# Notebook template for executing code using DerivaML.

This notebook should be modified to perform the desired calcuation and *COMITTED* to Gihub prior to execution.

In [None]:
from deriva_ml import DerivaML, ExecutionConfiguration, DatasetSpec, MLVocab
from deriva.core.utils.globus_auth_utils import GlobusNativeLogin
from IPython.display import display, Markdown
from typing import Any
import os

## Parameters cell


In [None]:
datasets: list[DatasetSpec] = []
models: list[RID] = []
parameters: dict[str, Any] = {}
dry_run = False
hostname = None
catalog_id = None

In [None]:
# Modify these to your desired server and catalog.
hostname = hostname or os.environ.get("DERIVA_HOST")
catalog_id = catalog_id or os.environ.get("DERIVA_CATALOG_ID")

gnl = GlobusNativeLogin(host=hostname)
if gnl.is_logged_in([hostname]):
    print("You are already logged in.")
else:
    gnl.login([hostname], no_local_server=True, no_browser=True, refresh_tokens=True, update_bdbag_keychain=True)
    print("Login Successful")

# Change this line to call the domain specific class derived from DerivaML
deriva_ml = DerivaML(hostname=hostname, catalog_id=catalog_id)
print(f'Executing script {deriva_ml.executable_path} version: {deriva_ml.get_version()}')
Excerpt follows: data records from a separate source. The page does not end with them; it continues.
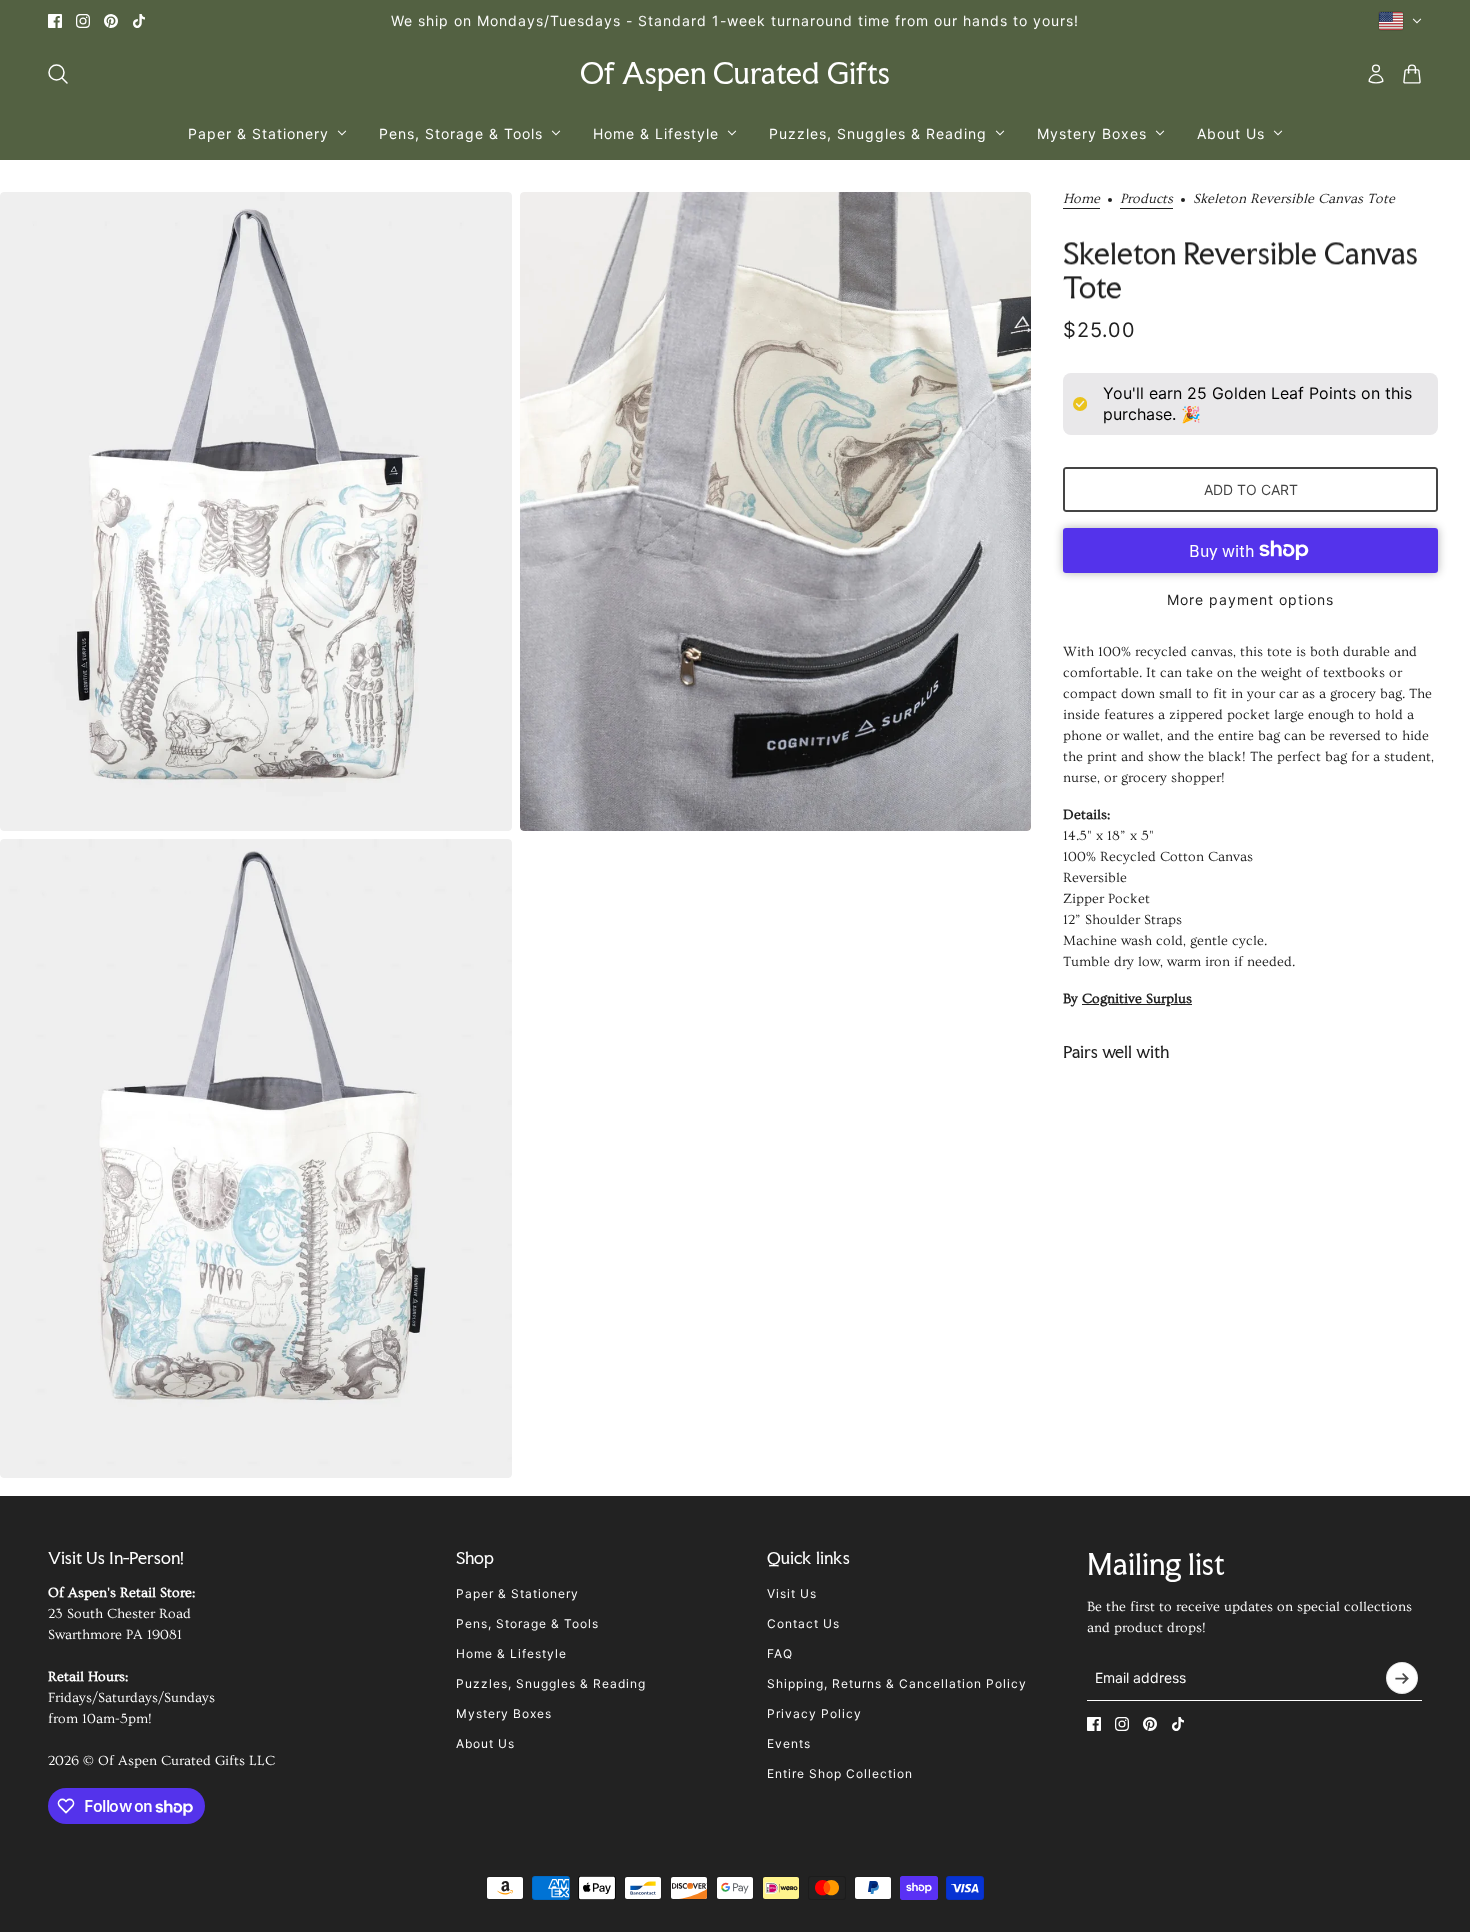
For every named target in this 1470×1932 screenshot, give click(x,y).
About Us (485, 1743)
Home (1081, 199)
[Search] (58, 74)
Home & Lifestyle (511, 1653)
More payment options (1250, 599)
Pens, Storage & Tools (527, 1623)
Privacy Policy (814, 1713)
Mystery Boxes (504, 1713)
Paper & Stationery (517, 1593)
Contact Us (803, 1623)
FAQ (780, 1653)
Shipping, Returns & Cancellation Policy (897, 1683)
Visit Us (792, 1593)
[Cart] (1412, 74)
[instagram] (83, 21)
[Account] (1376, 74)
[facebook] (55, 21)
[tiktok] (139, 21)
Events (789, 1743)
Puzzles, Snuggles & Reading (551, 1683)
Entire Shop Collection (840, 1773)
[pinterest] (111, 21)
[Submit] (1402, 1678)
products (1146, 199)
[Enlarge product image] (256, 511)
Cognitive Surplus (1137, 999)
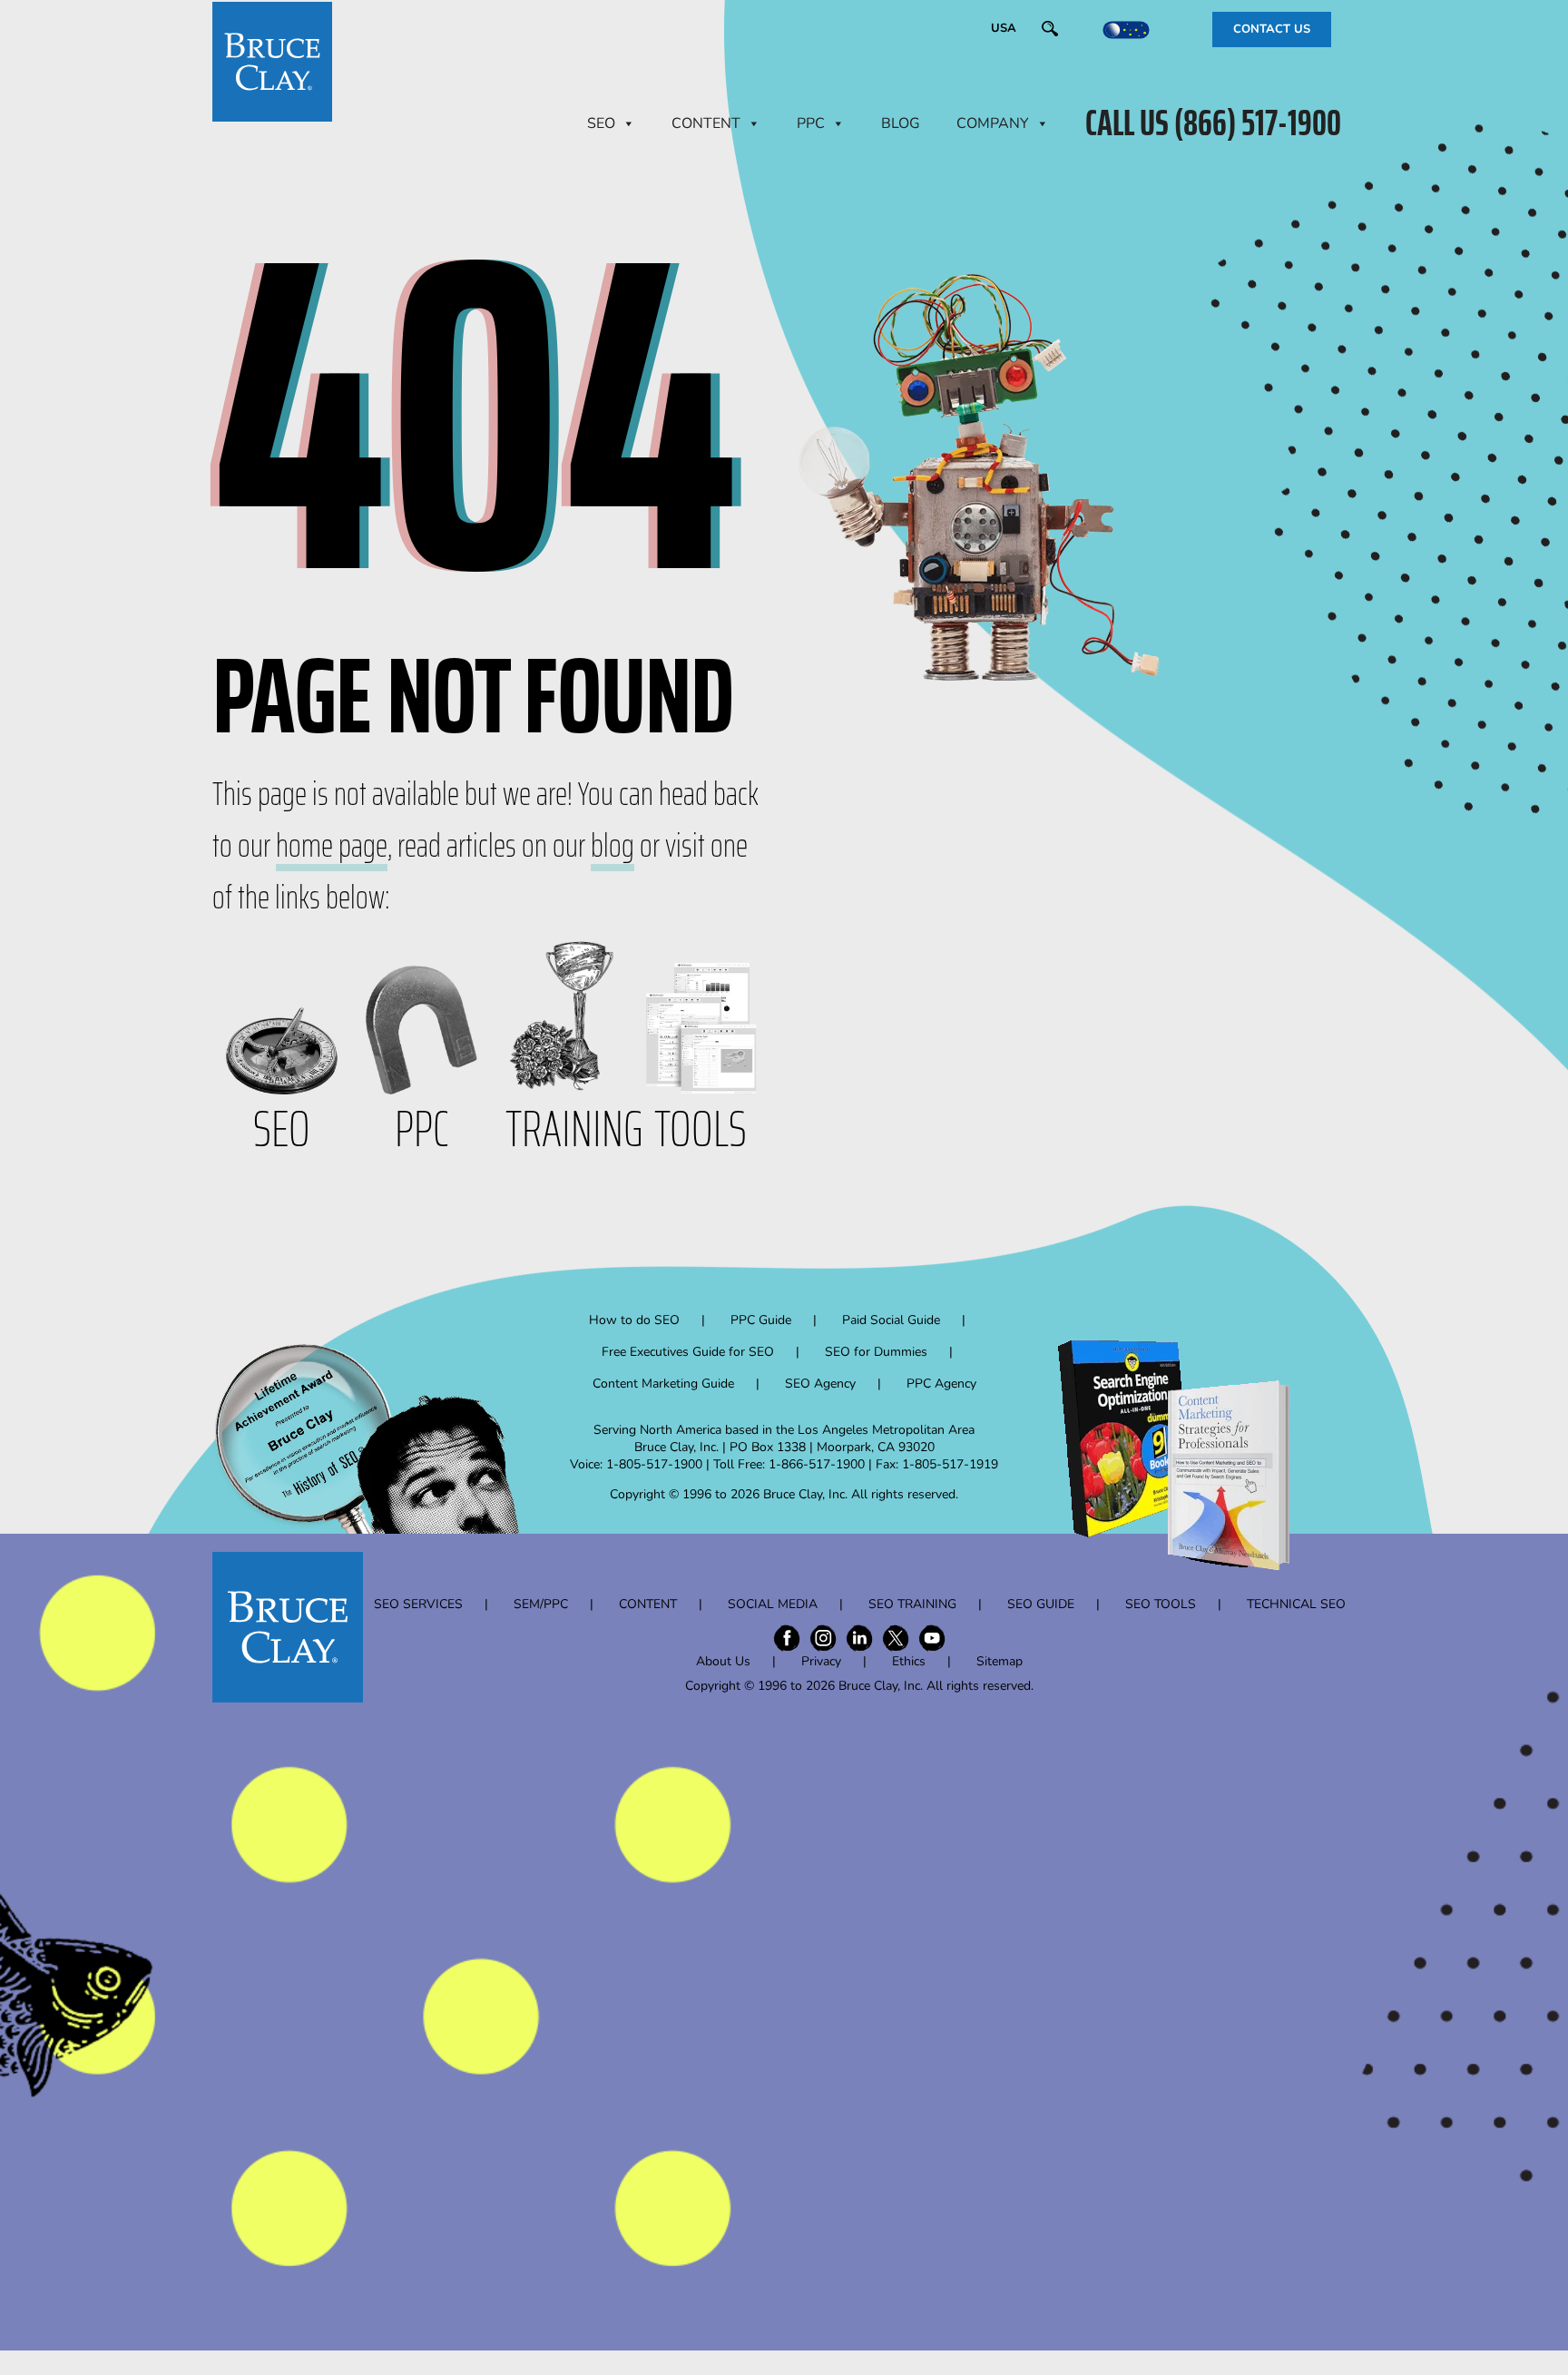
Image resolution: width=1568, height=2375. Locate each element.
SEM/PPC (541, 1604)
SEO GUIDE (1040, 1604)
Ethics (909, 1661)
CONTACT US (1271, 29)
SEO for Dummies (876, 1351)
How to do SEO (634, 1320)
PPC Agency (941, 1383)
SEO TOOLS (1160, 1604)
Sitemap (999, 1661)
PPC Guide (760, 1320)
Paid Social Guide (891, 1320)
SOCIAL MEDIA (773, 1604)
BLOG (900, 123)
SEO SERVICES (418, 1604)
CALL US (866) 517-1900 (1213, 123)
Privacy (821, 1661)
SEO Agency (820, 1383)
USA (1003, 28)
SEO (601, 123)
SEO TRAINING (912, 1604)
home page (331, 845)
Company (992, 123)
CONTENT (705, 123)
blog (612, 845)
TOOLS (700, 1129)
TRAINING (574, 1129)
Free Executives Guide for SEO (688, 1351)
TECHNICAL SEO (1296, 1604)
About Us (723, 1661)
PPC (811, 123)
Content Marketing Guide (663, 1383)
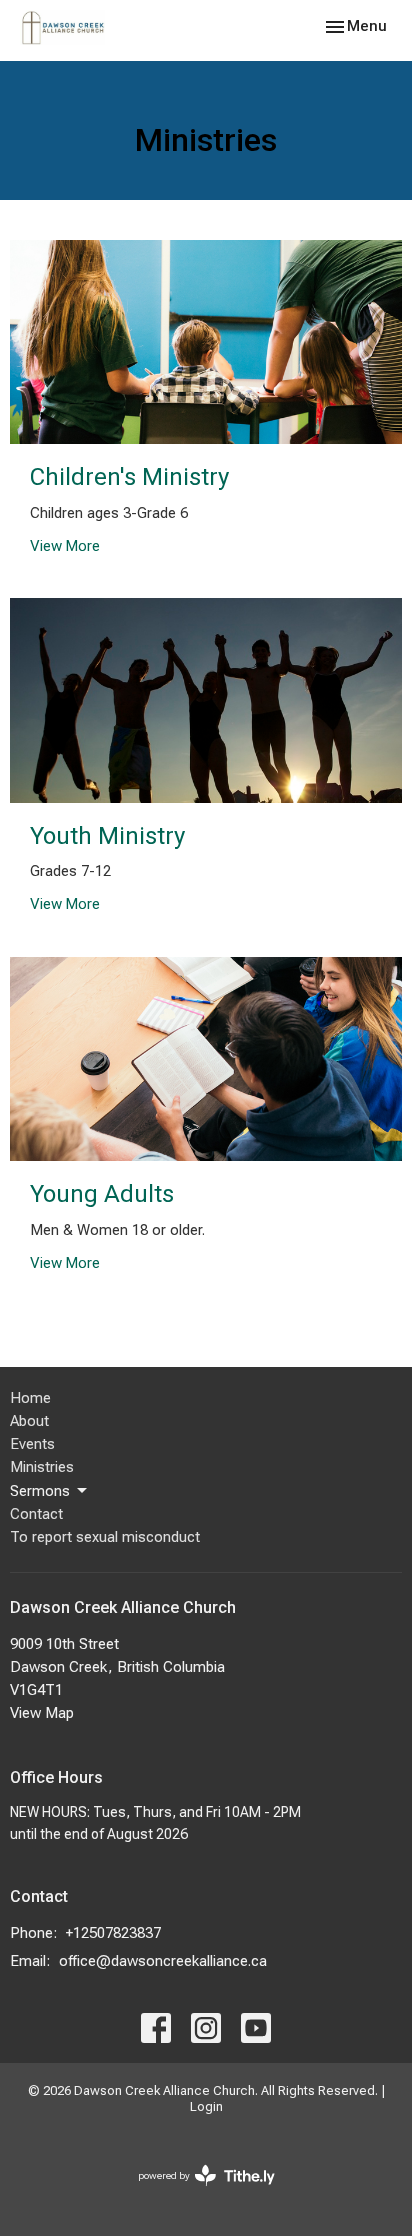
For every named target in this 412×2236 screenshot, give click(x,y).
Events (32, 1444)
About (29, 1421)
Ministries (42, 1467)
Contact (36, 1514)
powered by (195, 2193)
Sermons (40, 1491)
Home (30, 1398)
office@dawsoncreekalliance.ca (163, 1961)
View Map (42, 1713)
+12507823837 (113, 1933)
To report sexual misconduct (105, 1537)
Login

Provide a function that does the desired calculation.  Access to the downloaded datasets and assets is provided via the execution object.  Place any files to be uploaded into the correct locations using the methods provided via the  execution object.

In [None]:
def do_stuff(execution: Execution):
        print(f" Execution with parameters: {execution.parameters}")
        print(f" Execution with input assets: {[a.as_posix() for a in execution.asset_paths]}")
        print(f"Execution datasets: {execution.datasets}")

In [None]:
# Create a workflow instance for this specific version of the notebook.  Return an existing workflow if one is found.
deriva_ml.add_term(MLVocab.workflow_type, "Demo Notebook", description="Initial setup of Model Notebook")

# Create an execution instance that will work with the latest version of the input datasets.
config = ExecutionConfiguration(
    datasets=[DatasetSpec(rid=dataset, version=deriva_ml.dataset_version(dataset)) for dataset in datasets],
    assets=models,
    workflow=deriva_ml.create_workflow('demo-workflow', 'Demo Notebook'),
    parameters=parameters,
)
execution = deriva_ml.create_execution(config, dry_run=dry_run)
with execution as e:
    do_stuff(e)

execution.upload_execution_outputs()